Okay, question: in the year 2002 the game Warcraft III released having been authored using:
- VC++ (if I’m not mistaken)
- DirectX8 or DirectX9
- 3D Studio Max by Discreet
- Windows XP or earlier
… and what I find is that to me the resulting game visuals and software mannerisms are timeless in my personal life. As I get older I have less and less time for games, and i don’t think I could ever convince a child to play this game instead of Fortnite Phone Edition or whatever kids these days are doing, but I don’t control other people (and I shouldn’t).
But I do think I would enjoy as a hobby to be able to use the same steps, in the same software, that was used to make the game’s 3D graphics and code. If we follow tutorials for learning to make games in the modern day, we get different 3D graphics and different code. Some people just say so use Unreal Engine or Unity, which are unlikely look structurally the same (software-wise).

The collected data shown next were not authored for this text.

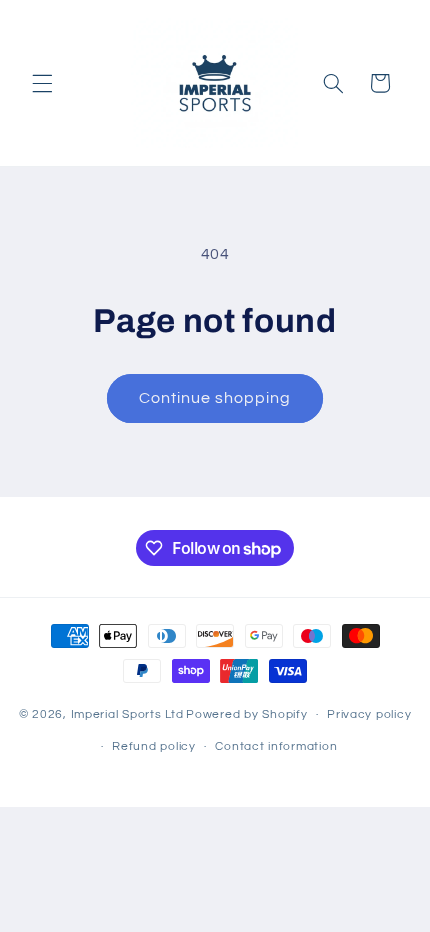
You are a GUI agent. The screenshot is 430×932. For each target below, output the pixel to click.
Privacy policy (369, 714)
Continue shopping (215, 398)
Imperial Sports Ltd (127, 714)
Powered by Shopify (246, 714)
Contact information (276, 746)
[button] (42, 83)
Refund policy (154, 746)
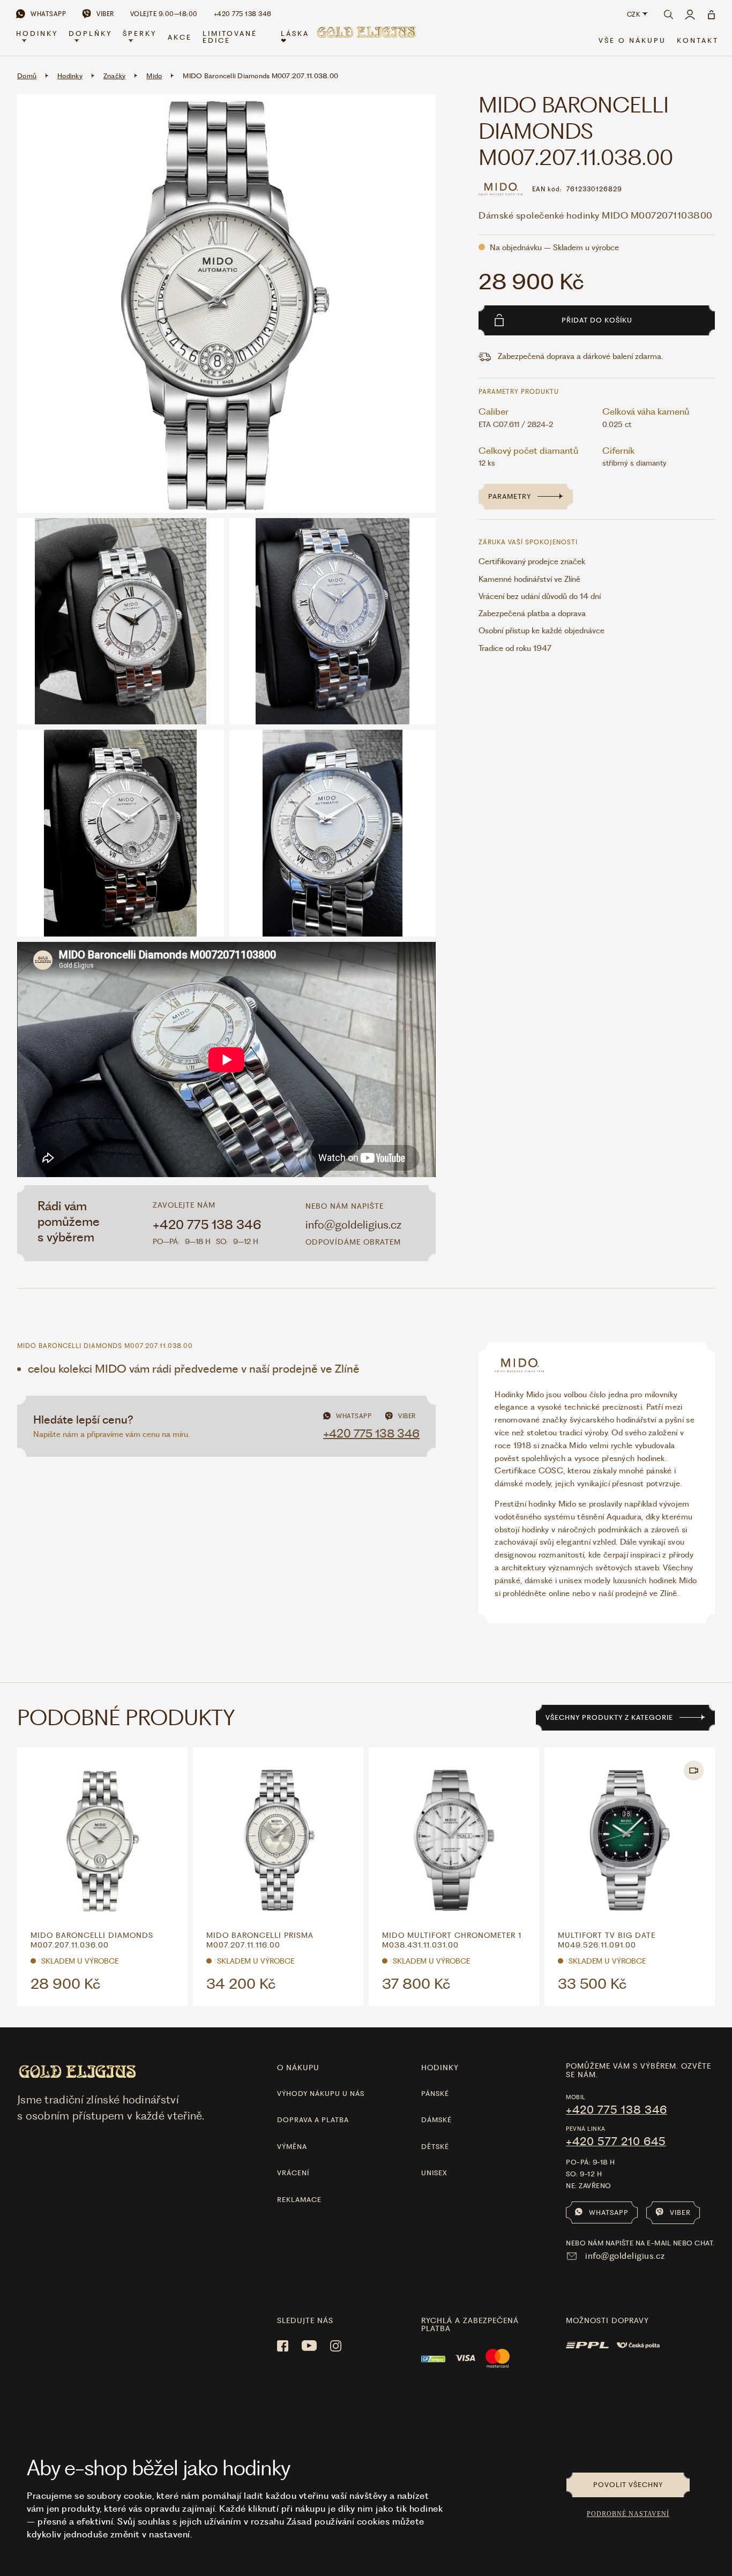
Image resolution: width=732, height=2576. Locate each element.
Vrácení (293, 2173)
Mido (154, 76)
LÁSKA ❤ (295, 36)
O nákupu (298, 2067)
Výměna (292, 2147)
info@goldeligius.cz (353, 1224)
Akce (180, 37)
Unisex (434, 2173)
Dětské (435, 2147)
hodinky (440, 2067)
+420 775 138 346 (207, 1224)
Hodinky (37, 33)
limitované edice (230, 36)
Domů (26, 76)
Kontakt (698, 40)
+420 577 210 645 (616, 2141)
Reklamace (299, 2200)
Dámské (436, 2120)
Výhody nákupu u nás (320, 2094)
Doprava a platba (313, 2120)
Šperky (139, 33)
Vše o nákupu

So I’m left wondering, why do the people who created this game we call “Warcraft III” originally not publish a guide on exactly how they did it, like a book that if you follow through the book leads to a working equivalent game? We sort of had that technology for the game graphics with War3ArtTools in 2005, but then Autodesk bought Discreet and Activision bought Warcraft III and the software moved on and got harder to use. If someone would construct software mirroring the original tools that runs on modern computers, that would be really cool. Because although the modern game has moved on from it, the old Warcraft III was a compact game that launches instantly on modern computers and that seems kind of special, like a technology that should be remembered by humans into the future, without us all forgetting how it was made.